··· Working data ···

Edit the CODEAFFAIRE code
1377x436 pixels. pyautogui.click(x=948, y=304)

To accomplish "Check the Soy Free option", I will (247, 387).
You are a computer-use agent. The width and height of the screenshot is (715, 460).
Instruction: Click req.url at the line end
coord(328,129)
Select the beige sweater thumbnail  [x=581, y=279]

···
··· Working data ···

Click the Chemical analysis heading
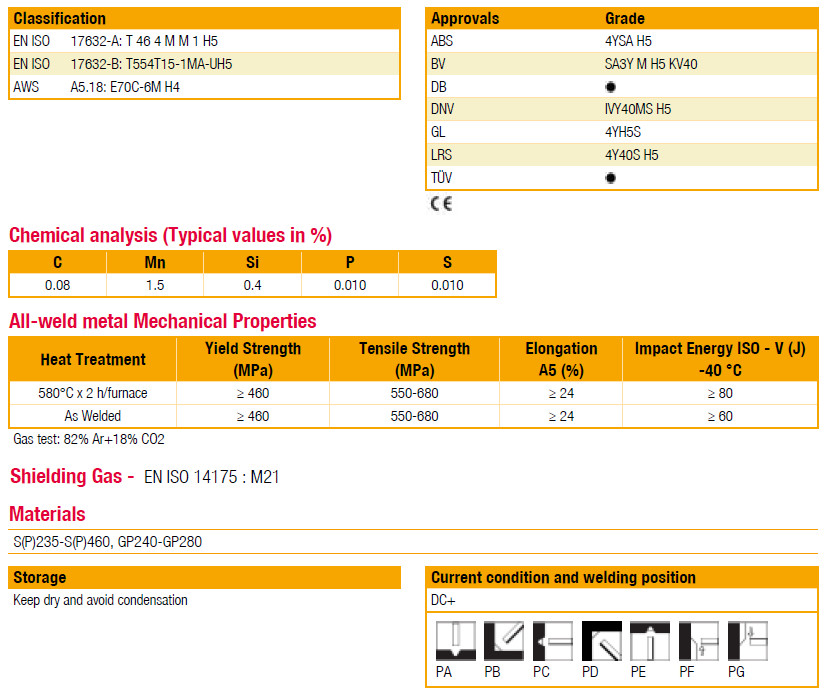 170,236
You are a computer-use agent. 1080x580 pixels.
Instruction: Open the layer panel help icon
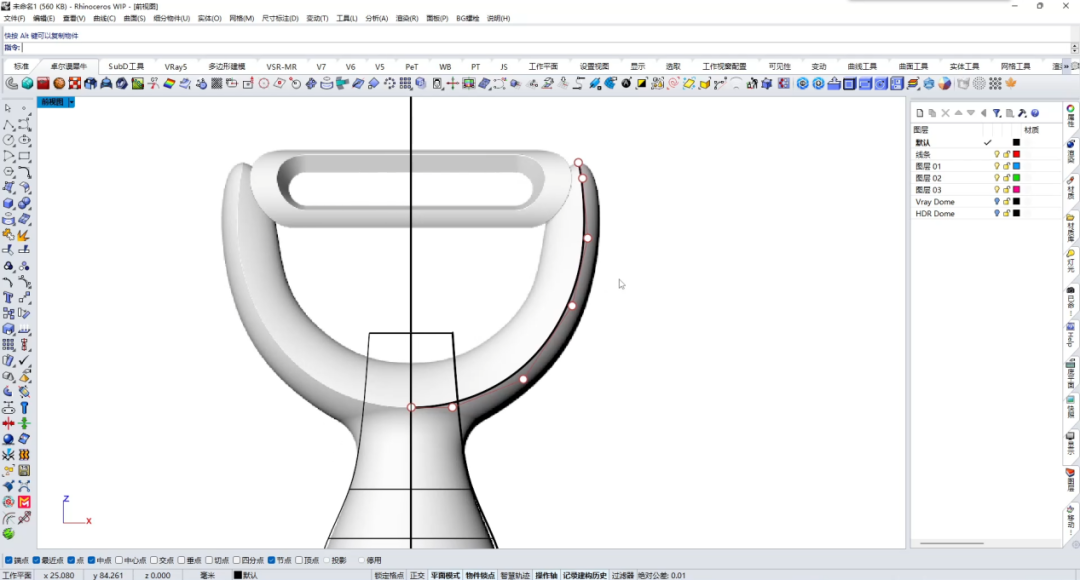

···

» **Work to be completed**
Return, in full, every line of these entries that holds "computer".

» **Exercise response**
You are a computer-use agent. The width and height of the screenshot is (715, 460).
You are a computer-use agent. 1080x580 pixels.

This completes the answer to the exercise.